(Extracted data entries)
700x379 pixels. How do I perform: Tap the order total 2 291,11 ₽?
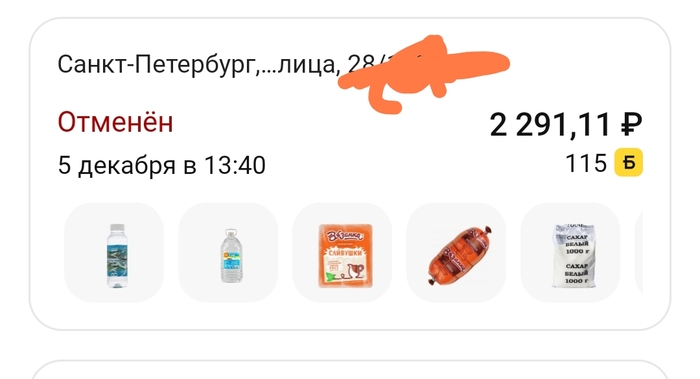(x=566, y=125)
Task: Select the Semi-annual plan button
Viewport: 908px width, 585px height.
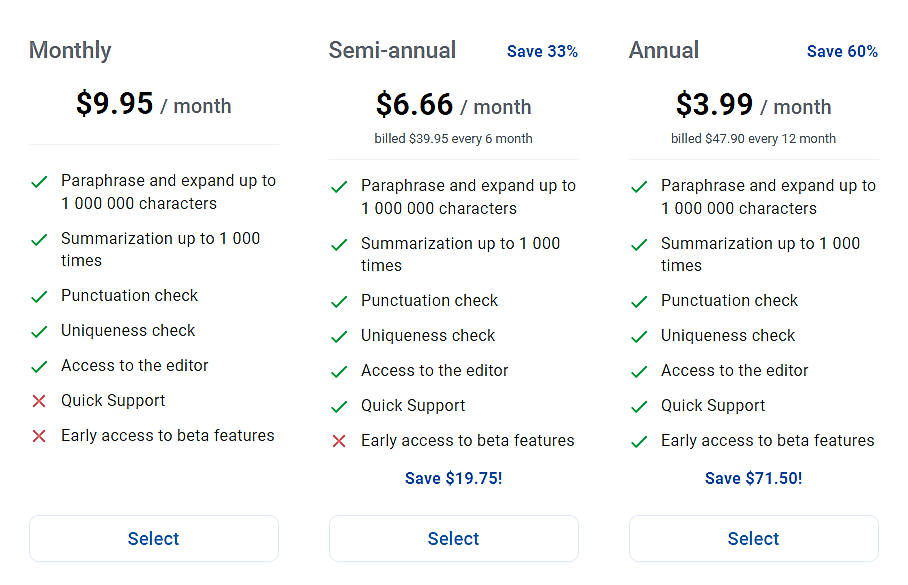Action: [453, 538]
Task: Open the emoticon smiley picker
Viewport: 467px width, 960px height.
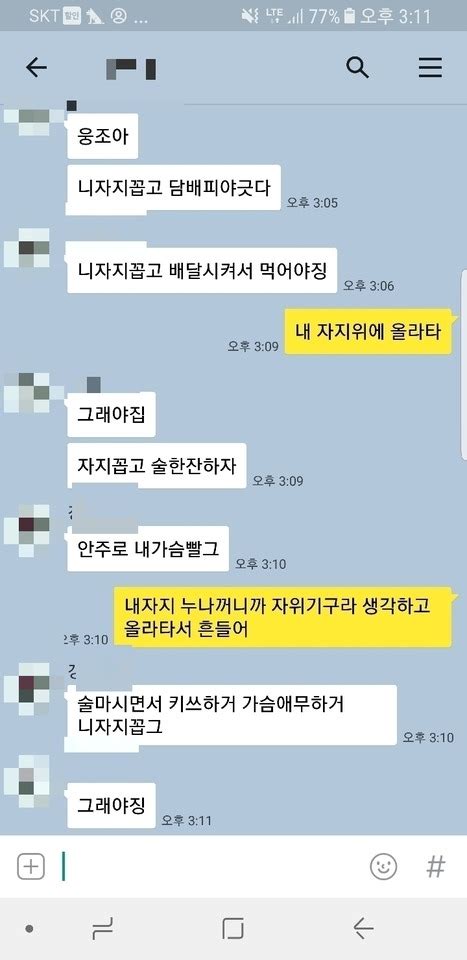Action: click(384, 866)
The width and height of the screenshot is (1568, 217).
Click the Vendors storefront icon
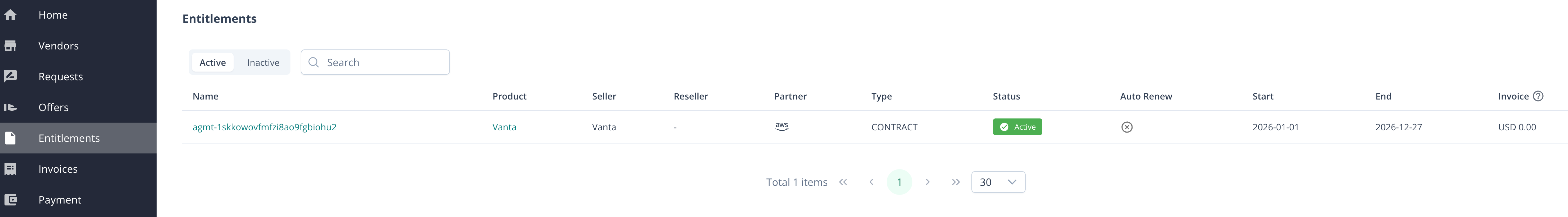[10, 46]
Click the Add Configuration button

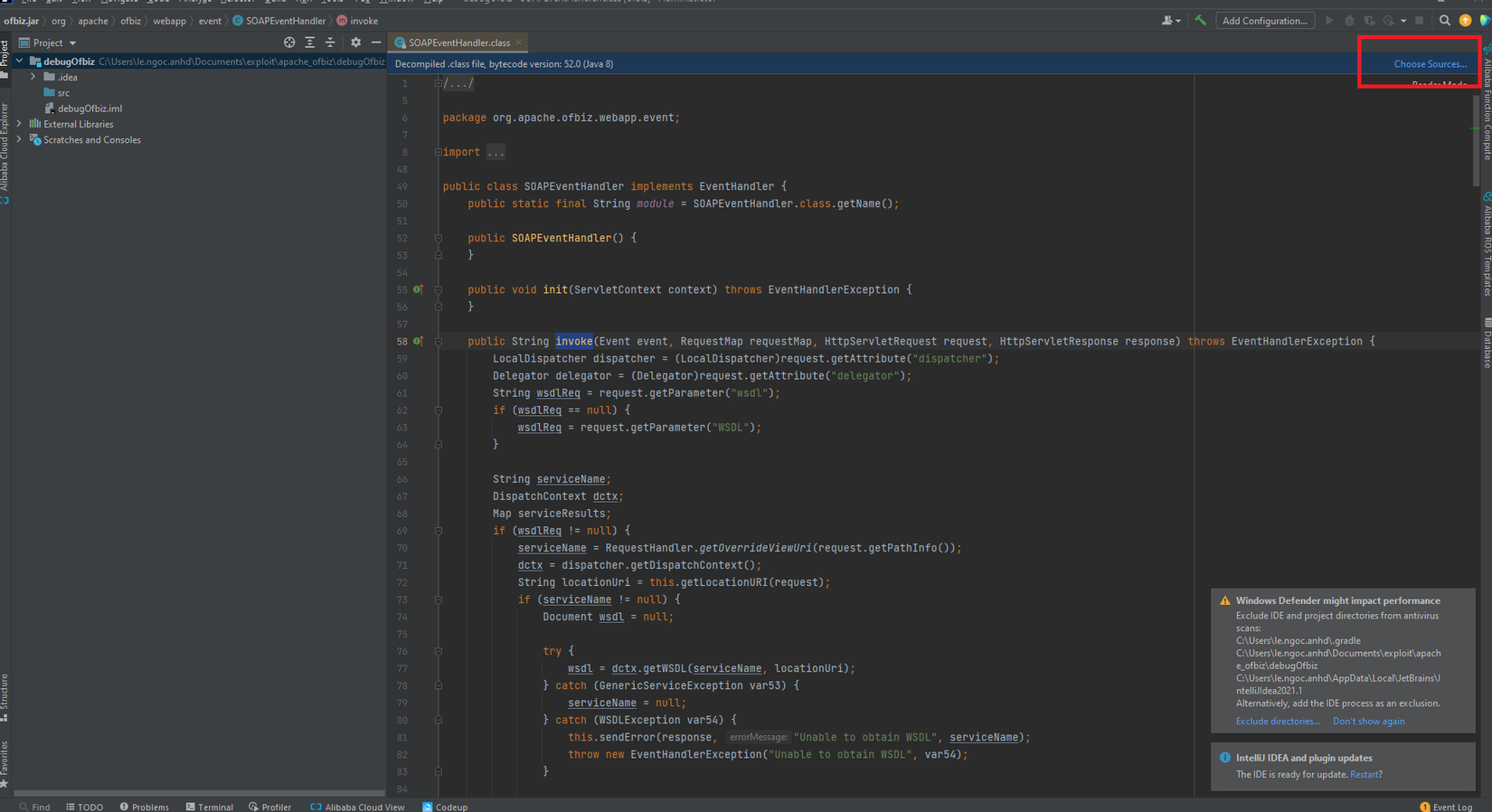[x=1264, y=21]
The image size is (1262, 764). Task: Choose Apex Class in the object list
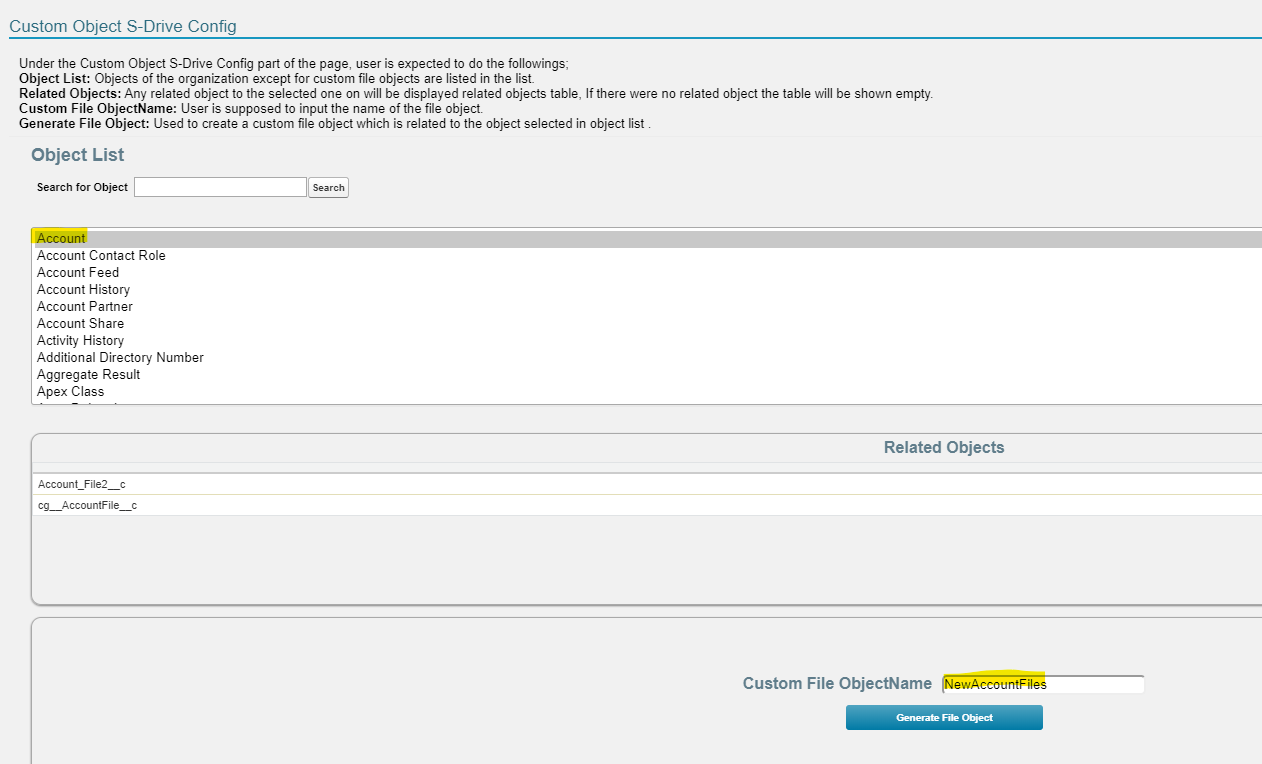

THE TASK | Rename every "button" in the data above to "control" and reproduce the remaining text unchanged, leaving out the pictures.

EXPECTED OUTPUT |
700x379 pixels. How do I perform: Tap the order total 2 291,11 ₽?
(x=566, y=125)
Task: Select the Semi-annual plan control
Viewport: 908px width, 585px height.
Action: [453, 538]
Task: Open the emoticon smiley picker
Viewport: 467px width, 960px height.
Action: click(384, 866)
The width and height of the screenshot is (1568, 217).
Click the Vendors storefront icon
[10, 46]
Click the Add Configuration control

[x=1264, y=21]
The image size is (1262, 764). Task: Choose Apex Class in the object list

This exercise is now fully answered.